BEGIN Data to process

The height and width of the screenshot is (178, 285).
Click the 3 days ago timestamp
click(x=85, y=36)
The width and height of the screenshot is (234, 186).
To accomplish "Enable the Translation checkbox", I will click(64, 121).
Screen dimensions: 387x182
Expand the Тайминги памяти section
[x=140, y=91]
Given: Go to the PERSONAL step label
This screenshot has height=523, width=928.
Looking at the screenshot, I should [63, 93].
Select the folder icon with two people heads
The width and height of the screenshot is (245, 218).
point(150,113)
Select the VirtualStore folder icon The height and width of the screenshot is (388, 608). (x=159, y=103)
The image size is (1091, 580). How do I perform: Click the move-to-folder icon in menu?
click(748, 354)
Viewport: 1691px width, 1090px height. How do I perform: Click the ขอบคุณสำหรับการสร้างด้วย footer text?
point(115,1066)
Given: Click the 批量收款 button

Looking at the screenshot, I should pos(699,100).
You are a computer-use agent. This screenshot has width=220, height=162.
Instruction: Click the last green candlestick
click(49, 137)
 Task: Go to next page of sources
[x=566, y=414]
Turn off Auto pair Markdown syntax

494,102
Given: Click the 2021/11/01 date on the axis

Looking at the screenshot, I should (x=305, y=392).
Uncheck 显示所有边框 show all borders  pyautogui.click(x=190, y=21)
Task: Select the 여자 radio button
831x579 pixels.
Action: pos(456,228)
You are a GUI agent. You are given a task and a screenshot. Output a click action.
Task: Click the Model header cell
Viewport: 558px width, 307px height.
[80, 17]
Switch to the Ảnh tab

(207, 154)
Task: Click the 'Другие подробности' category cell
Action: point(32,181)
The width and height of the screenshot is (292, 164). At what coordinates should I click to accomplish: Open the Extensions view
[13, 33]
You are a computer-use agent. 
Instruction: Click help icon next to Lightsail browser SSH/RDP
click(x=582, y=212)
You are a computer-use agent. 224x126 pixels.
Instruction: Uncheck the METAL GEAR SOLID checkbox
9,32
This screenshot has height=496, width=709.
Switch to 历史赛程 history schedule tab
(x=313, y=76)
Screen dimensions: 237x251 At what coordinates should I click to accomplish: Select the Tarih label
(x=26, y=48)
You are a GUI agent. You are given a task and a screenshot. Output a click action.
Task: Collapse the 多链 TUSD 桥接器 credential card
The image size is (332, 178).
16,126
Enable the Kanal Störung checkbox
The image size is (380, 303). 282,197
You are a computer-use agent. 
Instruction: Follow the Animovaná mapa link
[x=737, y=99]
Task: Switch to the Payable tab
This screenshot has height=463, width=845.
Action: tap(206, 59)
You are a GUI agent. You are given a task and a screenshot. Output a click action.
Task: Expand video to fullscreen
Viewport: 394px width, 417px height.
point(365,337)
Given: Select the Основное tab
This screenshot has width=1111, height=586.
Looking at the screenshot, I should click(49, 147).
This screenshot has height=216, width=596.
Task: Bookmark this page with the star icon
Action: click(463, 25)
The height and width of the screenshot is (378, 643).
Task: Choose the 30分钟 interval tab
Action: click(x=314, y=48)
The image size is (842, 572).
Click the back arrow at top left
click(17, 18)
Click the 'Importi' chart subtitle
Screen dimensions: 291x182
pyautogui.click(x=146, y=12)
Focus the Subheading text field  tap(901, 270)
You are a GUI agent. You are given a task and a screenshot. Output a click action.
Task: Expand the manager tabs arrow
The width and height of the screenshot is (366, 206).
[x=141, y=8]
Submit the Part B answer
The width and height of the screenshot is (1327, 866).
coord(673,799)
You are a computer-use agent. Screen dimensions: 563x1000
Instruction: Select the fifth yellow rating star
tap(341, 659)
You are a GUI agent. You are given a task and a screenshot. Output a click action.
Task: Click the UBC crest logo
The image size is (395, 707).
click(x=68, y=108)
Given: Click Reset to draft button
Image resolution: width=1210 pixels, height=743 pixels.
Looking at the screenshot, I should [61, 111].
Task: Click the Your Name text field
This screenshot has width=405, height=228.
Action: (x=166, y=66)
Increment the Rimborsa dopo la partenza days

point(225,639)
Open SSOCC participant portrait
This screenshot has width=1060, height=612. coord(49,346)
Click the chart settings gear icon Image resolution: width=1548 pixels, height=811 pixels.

END Data to process

Return the full material unchanged.

### Reply
The height and width of the screenshot is (178, 285).
Click the 3 days ago timestamp
click(x=85, y=36)
The width and height of the screenshot is (234, 186).
To accomplish "Enable the Translation checkbox", I will click(64, 121).
Screen dimensions: 387x182
Expand the Тайминги памяти section
[x=140, y=91]
Given: Go to the PERSONAL step label
This screenshot has height=523, width=928.
Looking at the screenshot, I should [63, 93].
Select the folder icon with two people heads
The width and height of the screenshot is (245, 218).
point(150,113)
Select the VirtualStore folder icon The height and width of the screenshot is (388, 608). (x=159, y=103)
The image size is (1091, 580). How do I perform: Click the move-to-folder icon in menu?
click(748, 354)
Viewport: 1691px width, 1090px height. How do I perform: Click the ขอบคุณสำหรับการสร้างด้วย footer text?
point(115,1066)
Given: Click the 批量收款 button

Looking at the screenshot, I should pos(699,100).
You are a computer-use agent. This screenshot has width=220, height=162.
Instruction: Click the last green candlestick
click(49, 137)
 Task: Go to next page of sources
[x=566, y=414]
Turn off Auto pair Markdown syntax

494,102
Given: Click the 2021/11/01 date on the axis

Looking at the screenshot, I should (x=305, y=392).
Uncheck 显示所有边框 show all borders  pyautogui.click(x=190, y=21)
Task: Select the 여자 radio button
831x579 pixels.
Action: pos(456,228)
You are a GUI agent. You are given a task and a screenshot. Output a click action.
Task: Click the Model header cell
Viewport: 558px width, 307px height.
[80, 17]
Switch to the Ảnh tab

(207, 154)
Task: Click the 'Другие подробности' category cell
Action: point(32,181)
The width and height of the screenshot is (292, 164). At what coordinates should I click to accomplish: Open the Extensions view
[13, 33]
You are a computer-use agent. 
Instruction: Click help icon next to Lightsail browser SSH/RDP
click(x=582, y=212)
You are a computer-use agent. 224x126 pixels.
Instruction: Uncheck the METAL GEAR SOLID checkbox
9,32
This screenshot has height=496, width=709.
Switch to 历史赛程 history schedule tab
(x=313, y=76)
Screen dimensions: 237x251 At what coordinates should I click to accomplish: Select the Tarih label
(x=26, y=48)
You are a GUI agent. You are given a task and a screenshot. Output a click action.
Task: Collapse the 多链 TUSD 桥接器 credential card
The image size is (332, 178).
16,126
Enable the Kanal Störung checkbox
The image size is (380, 303). 282,197
You are a computer-use agent. 
Instruction: Follow the Animovaná mapa link
[x=737, y=99]
Task: Switch to the Payable tab
This screenshot has height=463, width=845.
Action: tap(206, 59)
You are a GUI agent. You are given a task and a screenshot. Output a click action.
Task: Expand video to fullscreen
Viewport: 394px width, 417px height.
point(365,337)
Given: Select the Основное tab
This screenshot has width=1111, height=586.
Looking at the screenshot, I should click(49, 147).
This screenshot has height=216, width=596.
Task: Bookmark this page with the star icon
Action: click(463, 25)
The height and width of the screenshot is (378, 643).
Task: Choose the 30分钟 interval tab
Action: click(x=314, y=48)
The image size is (842, 572).
Click the back arrow at top left
click(17, 18)
Click the 'Importi' chart subtitle
Screen dimensions: 291x182
pyautogui.click(x=146, y=12)
Focus the Subheading text field  tap(901, 270)
You are a GUI agent. You are given a task and a screenshot. Output a click action.
Task: Expand the manager tabs arrow
The width and height of the screenshot is (366, 206).
[x=141, y=8]
Submit the Part B answer
The width and height of the screenshot is (1327, 866).
coord(673,799)
You are a computer-use agent. Screen dimensions: 563x1000
Instruction: Select the fifth yellow rating star
tap(341, 659)
You are a GUI agent. You are given a task and a screenshot. Output a click action.
Task: Click the UBC crest logo
The image size is (395, 707).
click(x=68, y=108)
Given: Click Reset to draft button
Image resolution: width=1210 pixels, height=743 pixels.
Looking at the screenshot, I should [61, 111].
Task: Click the Your Name text field
This screenshot has width=405, height=228.
Action: (x=166, y=66)
Increment the Rimborsa dopo la partenza days

point(225,639)
Open SSOCC participant portrait
This screenshot has width=1060, height=612. coord(49,346)
Click the chart settings gear icon Image resolution: width=1548 pixels, height=811 pixels.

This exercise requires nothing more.